Tip: while doing an interactive rebase, if you change your mind and decide to cancel it, you must first delete all the lines in the file (or at least all the ones with instructions such as "pick"), and then save, and exit. If you simply save and exit without first deleting the lines, you will still proceed with the rebase (which might end up having no effect if your branch was linear, but it's not worth hoping for this is you really intend to cancel it).

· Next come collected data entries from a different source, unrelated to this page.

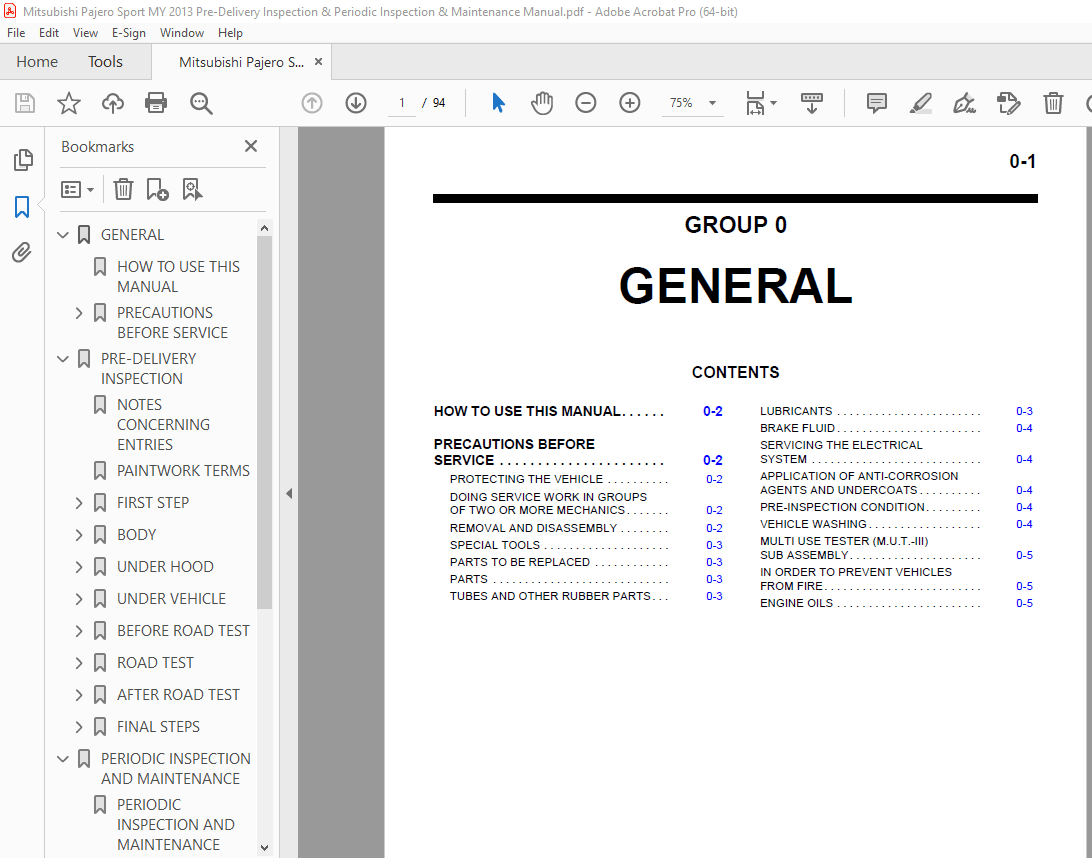This screenshot has height=858, width=1092.
Task: Toggle the Bookmarks panel ribbon icon
Action: [x=22, y=207]
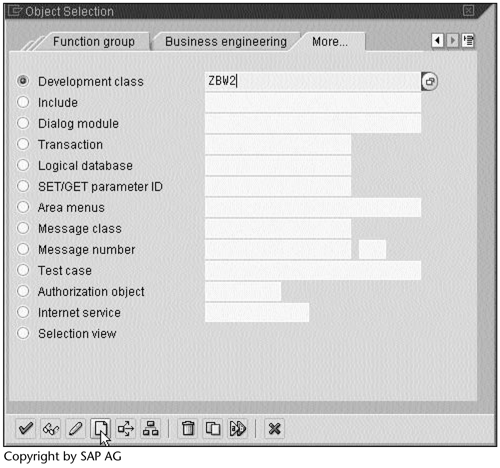Click the Logical database input field
This screenshot has height=468, width=500.
[x=278, y=166]
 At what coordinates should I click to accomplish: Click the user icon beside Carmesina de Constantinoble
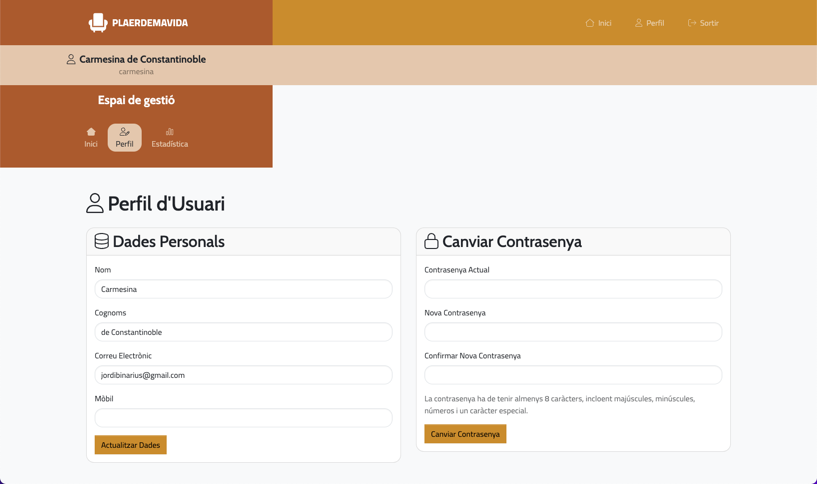tap(71, 60)
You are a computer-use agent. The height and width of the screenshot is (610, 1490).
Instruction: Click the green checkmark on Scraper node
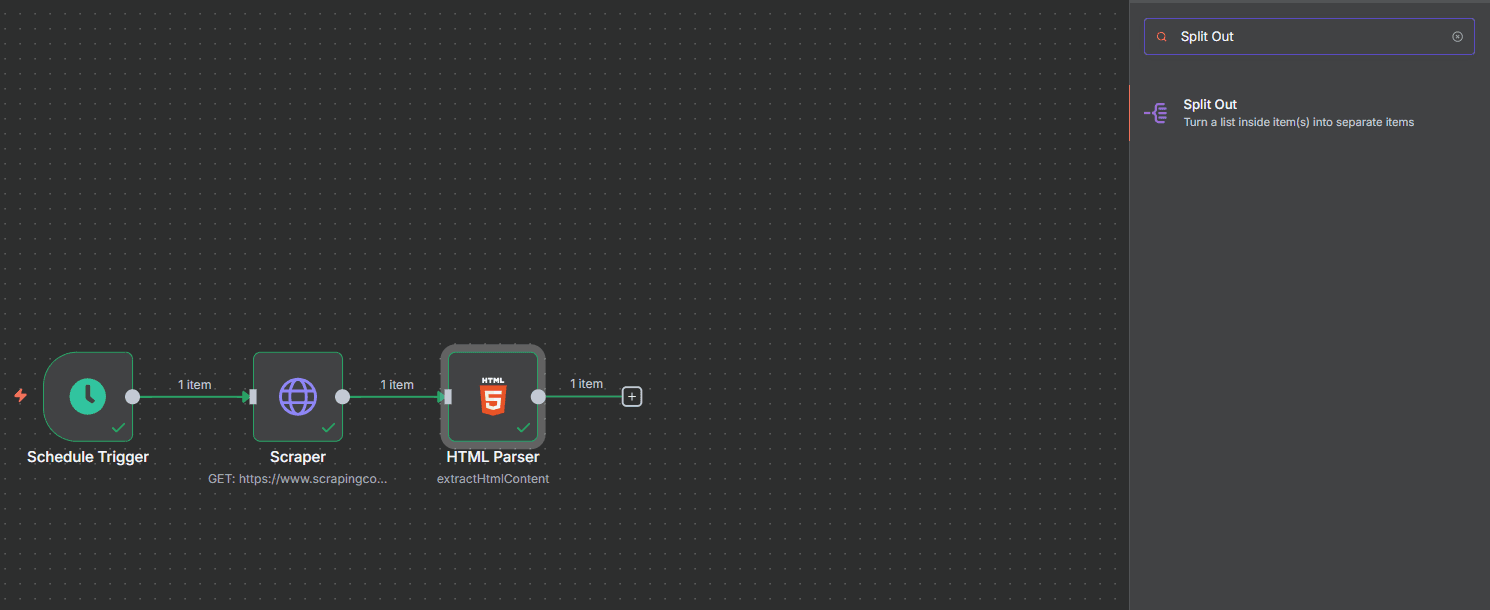(328, 427)
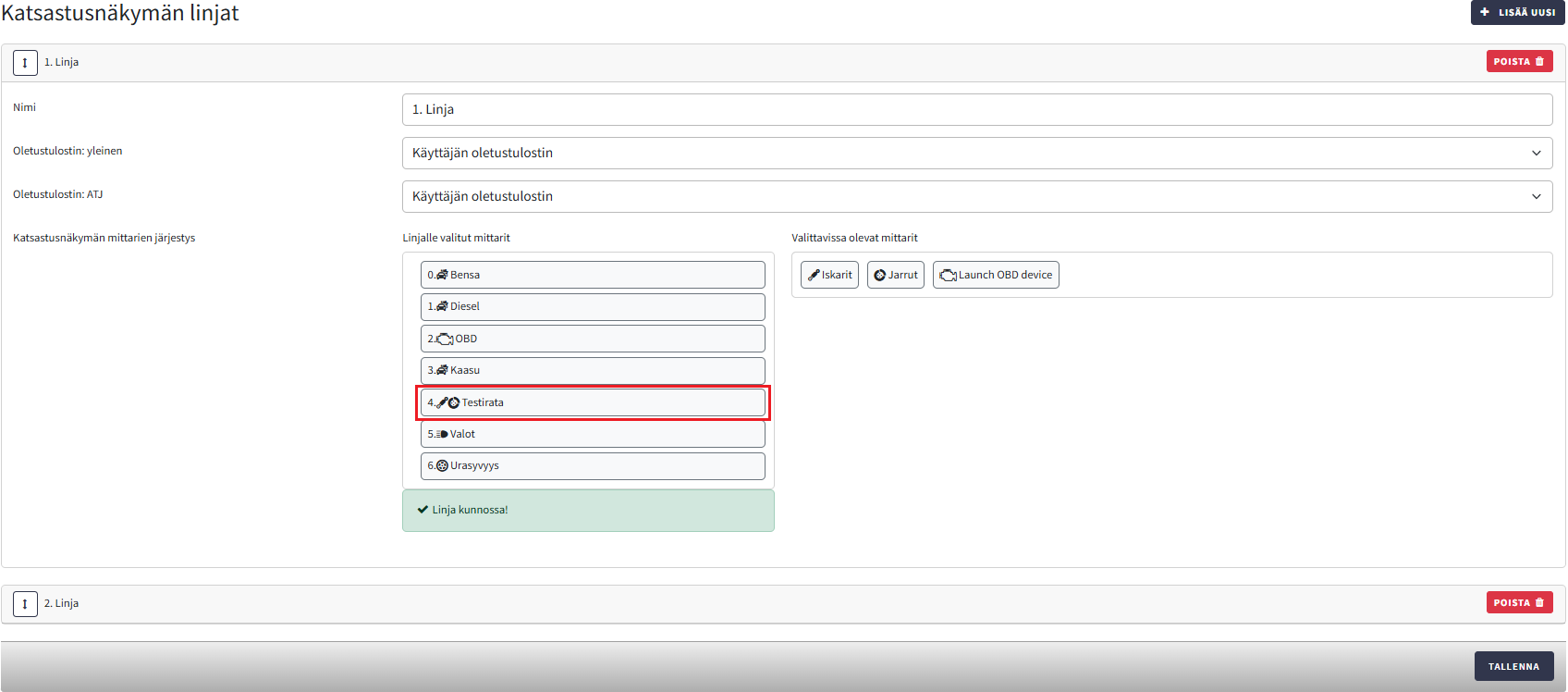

Now you have a decision to make. Can you simply delete the ISSUE commit, and if so would it make sense to also delete the FIX commit? If you can do this, change the word "pick" to "d" (for "drop", or you could simply delete the line completely!) on the ISSUE and perhaps also the FIX lines, like this:

pick 3a284fb Increase ...
d bad9999 Update .gitignore and add big files
pick d94122f Add ...
pick c985a1c Fix ...
pick 74249a2 Increase ...
pick d9fdf5d Update ...
pick fea0230 Refactor ...
pick 314fc46 Update ...
d fff1234 Fix .gitignore and delete unwanted files
pick ed7e3cc Update ...
pick db759dd Refactor ...

If the ISSUE commit also had other changes in it that you want to keep, then instead of completely dropping it, the change you (probably1) can make to fix the bad commit is to simply move up the FIX commit and squash it into the ISSUE commit, like this:

pick 3a284fb Increase ...
pick bad9999 Update .gitignore and add big files
s fff1234 Fix .gitignore and delete unwanted files
pick d94122f Add ...
pick c985a1c Fix ...
pick 74249a2 Increase ...
pick d9fdf5d Update ...
pick fea0230 Refactor ...
pick 314fc46 Update ...
pick ed7e3cc Update ...
pick db759dd Refactor ...

Note "s" is the same as "squash", and you always squash "up" to the previous picked commit, so this will squash those 2 commits together. If the FIX commit reverses some of the changes made by ISSUE commit those changes will cancel out and won't be present in the newly created commit2. Now save and exit, and your rebase will begin. As the rebase progresses, it will pause after the squash and prompt you to modify the commit message of the new squashed commit. After you write the new commit message and save and exit, the rebase will continue.

Once the rebase is finished, look over the commits to make sure you are happy with them, and then force push out your branch:

git push --force-with-lease

Now your big bad commits should be gone from the repo history, and all new clones will not contain them. They may still remain indefinitely on the server though, perhaps even referenceable via the Web UI if you know the commit ID, and if that is a problem for you, two typical options are to ask the repo host's support team if they can purge the orphaned commits on the server for you, or, you could delete and re-upload the repo which may have minimum impact since only about 10 commit IDs are being purged. I would confirm with support before deleting and re-pushing the repo that you won't have to redo all of your security settings.

Notes:

1 If the FIX commit contained more than just the fix in it, and if that other stuff needs commits that came between ISSUE and FIX, then you're going to have conflicts here. Conflicts are a fact of life and you'll just have to resolve them. (Fortunately they are oftentimes straight-forward to resolve, especially in your case where you wrote both sides of the conflicting code.)

2 If the FIX commit is the exact opposite of the ISSUE commit (for example if you created FIX by reverting ISSUE), then a new squashed commit won't even be created- it will just skip it and your new branch history will have 2 less commits as if neither existed. If this is applicable you could have also simply dropped the commits in the rebase TODO list.